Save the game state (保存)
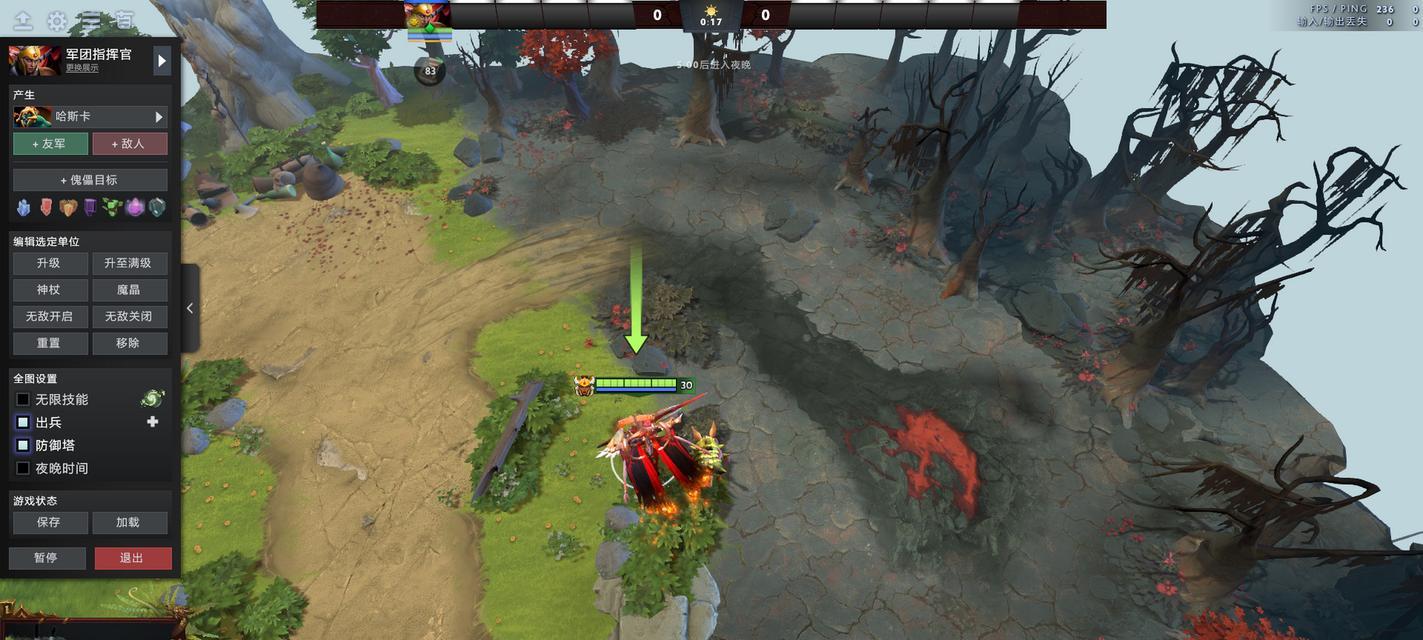1423x640 pixels. point(49,523)
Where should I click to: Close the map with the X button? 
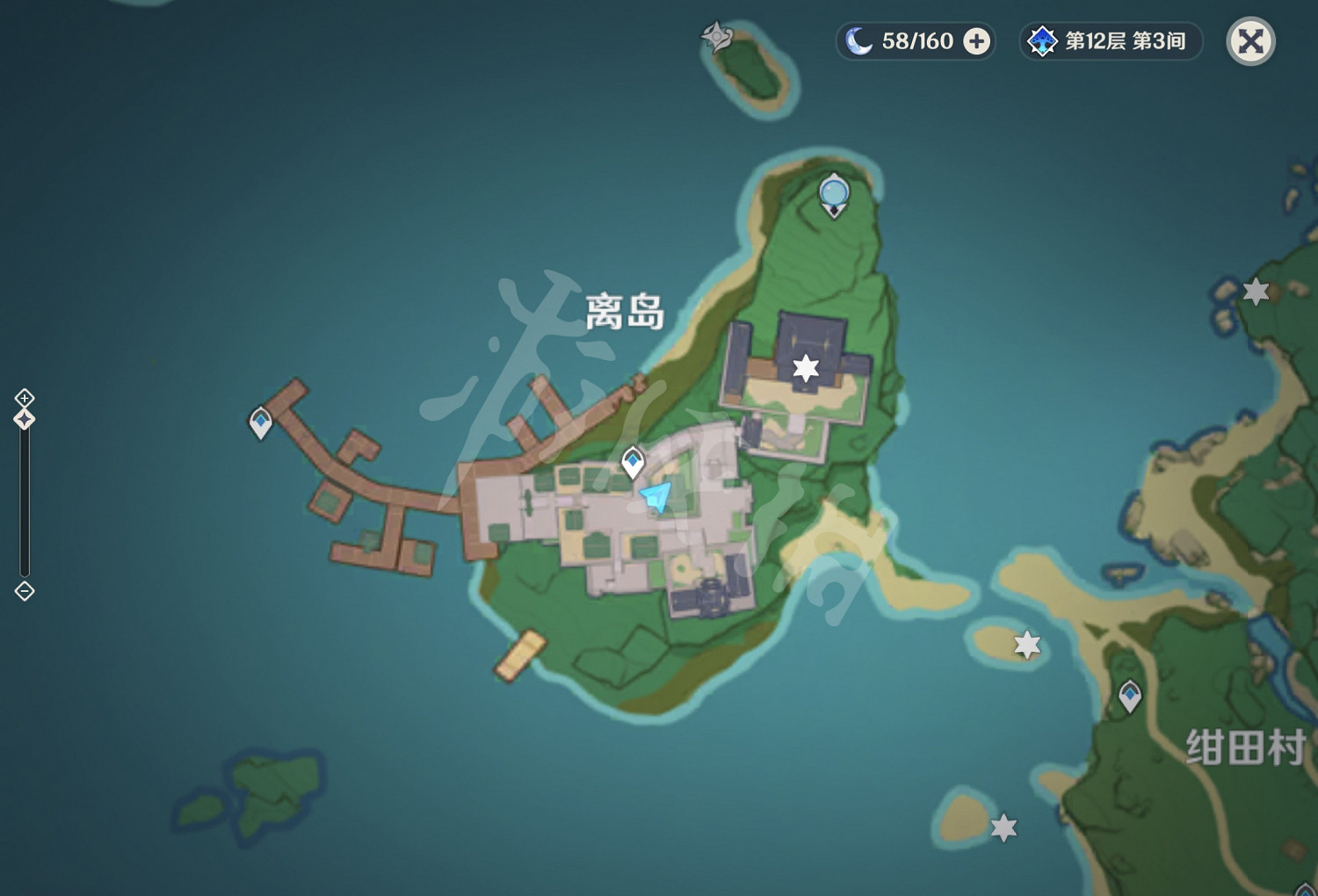click(x=1250, y=40)
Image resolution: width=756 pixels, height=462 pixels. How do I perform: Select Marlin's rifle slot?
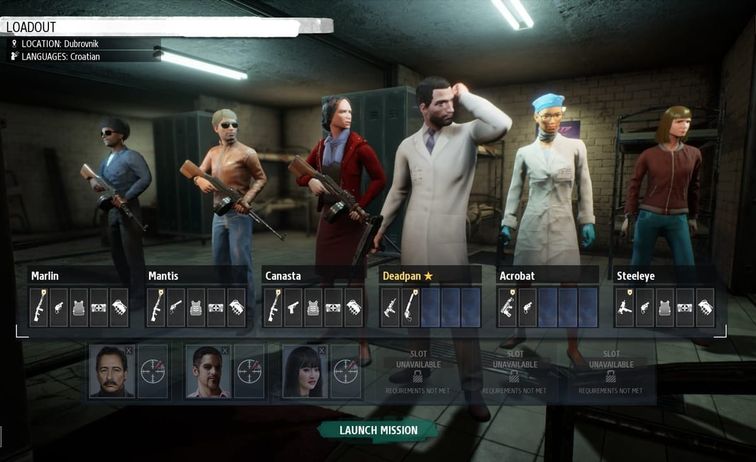pos(40,308)
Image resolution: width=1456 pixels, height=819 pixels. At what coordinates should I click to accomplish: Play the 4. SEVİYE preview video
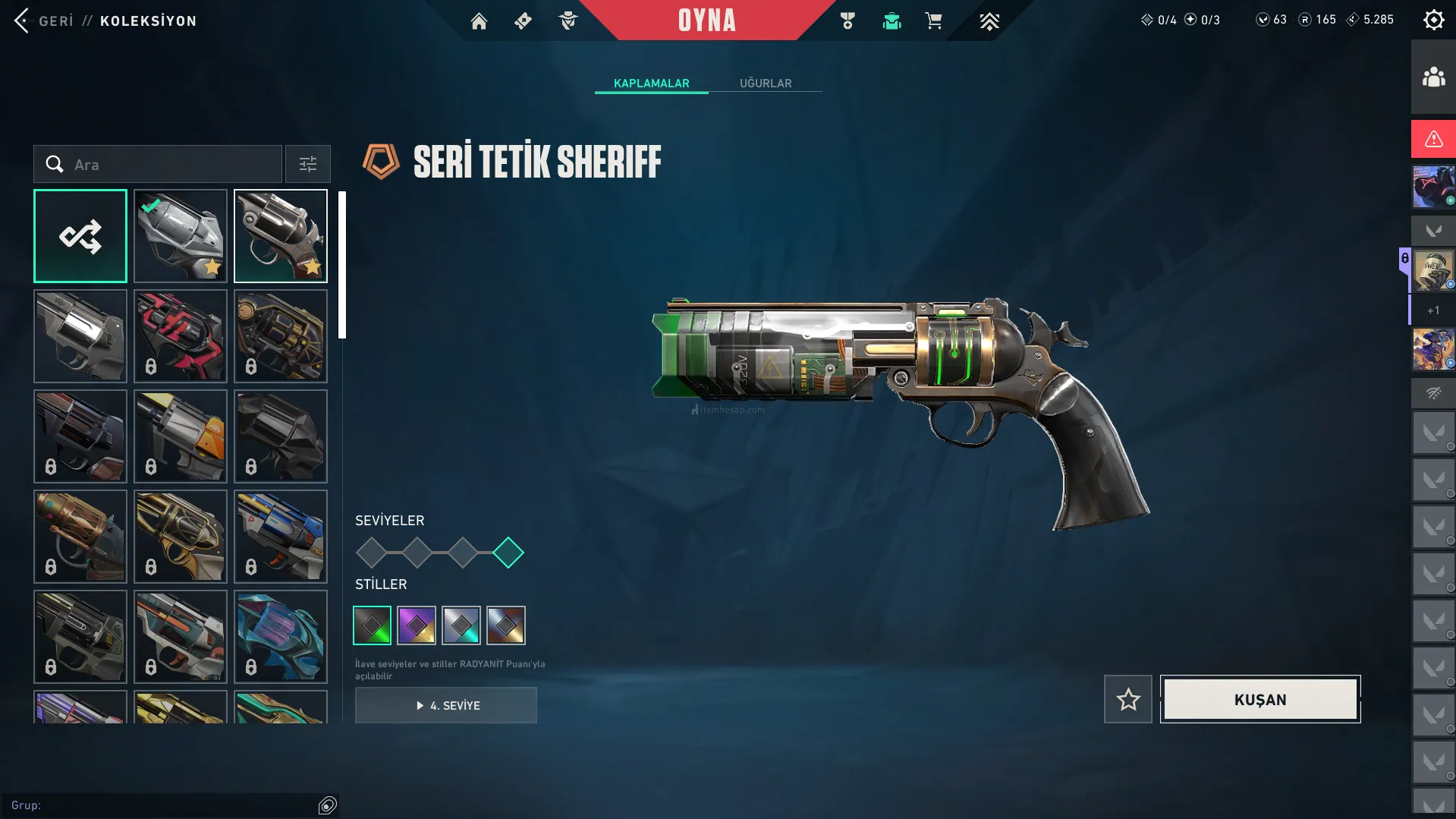[446, 705]
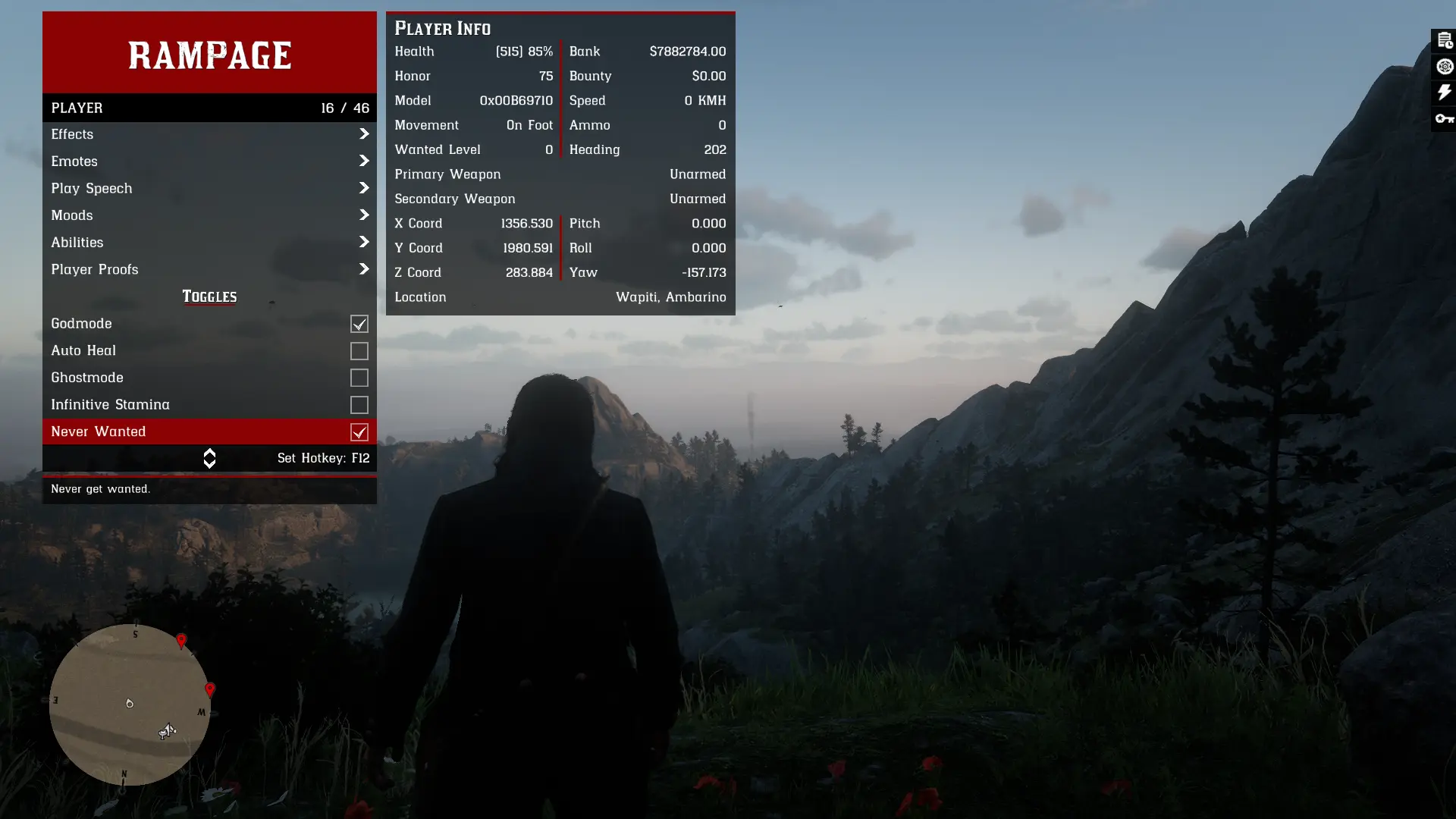Open the task history clipboard icon
The width and height of the screenshot is (1456, 819).
[1443, 41]
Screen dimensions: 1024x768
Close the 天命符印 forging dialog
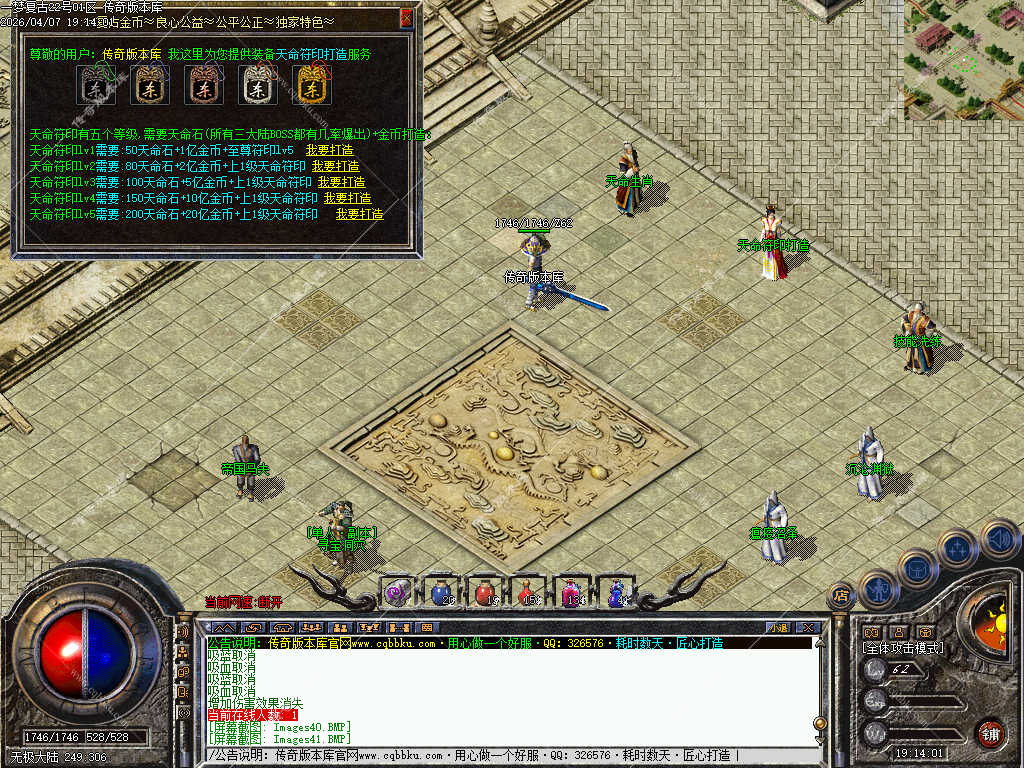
* * *
▶ [Instruction]: Copy the data word for word, starting with the line containing "Screen dimensions: 1024x768" and continuing through the end of the data, and leave out the pictures.

▶ [Problem solution]:
Screen dimensions: 1024x768
Close the 天命符印 forging dialog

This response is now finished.